# Would HTV work for a mechanics every day shirt?



## LSZ21 (Nov 3, 2016)

Long time lurker, finally signed up to post. Has anyone used HTV for a mechanics tshirt? I have a client who would like me make shirts, his last set were screen printed. I do not have the set up yet for that and he wants a small order so outsourcing would make it on the expensive side. Anyone have any input on how well HTV would hold up to a mechanics conditions?


----------



## john221us (Nov 29, 2015)

It should work fine. HTV works best for monochrome applications. Multiple colors can be done, but you need to separate the colors and cut them separately and apply them separately.


----------



## binki (Jul 16, 2006)

The shirts may cave a coating like Teflon or they may use a cleaning service that would cause the material to fall off. Otherwise it would work.


----------



## LSZ21 (Nov 3, 2016)

It most likely will only be one color. They are asking for a super simple design, just wasn't sure how htv holds up for certain conditions...I.e. Engine heat. I appreciate the response.


----------



## Dekzion (May 18, 2015)

have a look at the stats on this vinyl, I use it. Easy Cut | Xpres


----------



## Blue92 (Oct 8, 2010)

I'd certainly hope they hold up. We've done shirts for mechanics, construction workers, factory floor workers and more.

No come backs yet.


----------

[Dataset entries]
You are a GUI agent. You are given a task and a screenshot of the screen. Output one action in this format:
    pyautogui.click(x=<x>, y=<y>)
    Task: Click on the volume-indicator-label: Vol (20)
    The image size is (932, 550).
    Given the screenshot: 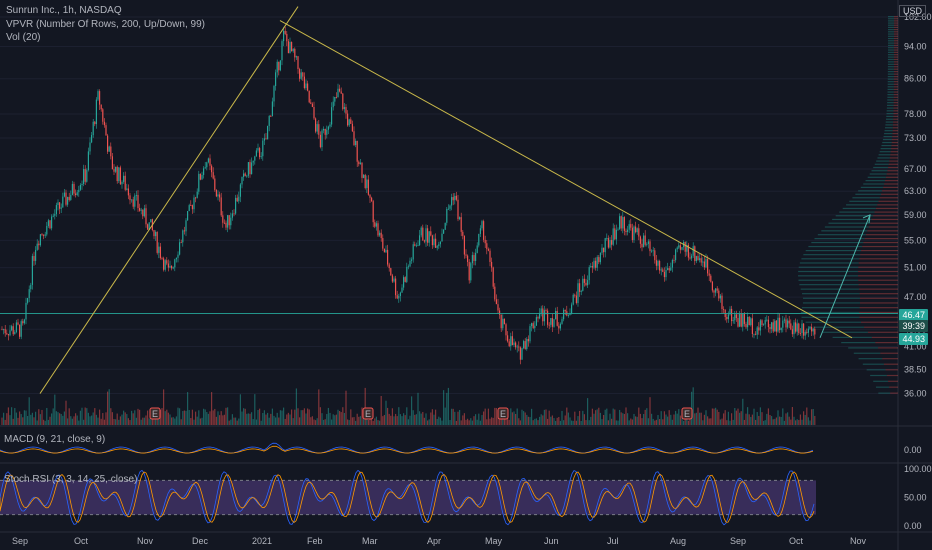 What is the action you would take?
    pyautogui.click(x=24, y=38)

Problems and tasks ->
• a. From the HTV forum thread, write out word for word the passage that begins with the words containing "It should work" and ends with "(Jul 16, 2006)".
• b. In the HTV forum thread, how were the client's previous shirts produced?

Exercise solutions ->
• a.
It should work fine. HTV works best for monochrome applications. Multiple colors can be done, but you need to separate the colors and cut them separately and apply them separately.


----------



## binki (Jul 16, 2006)

• b. They were screen printed.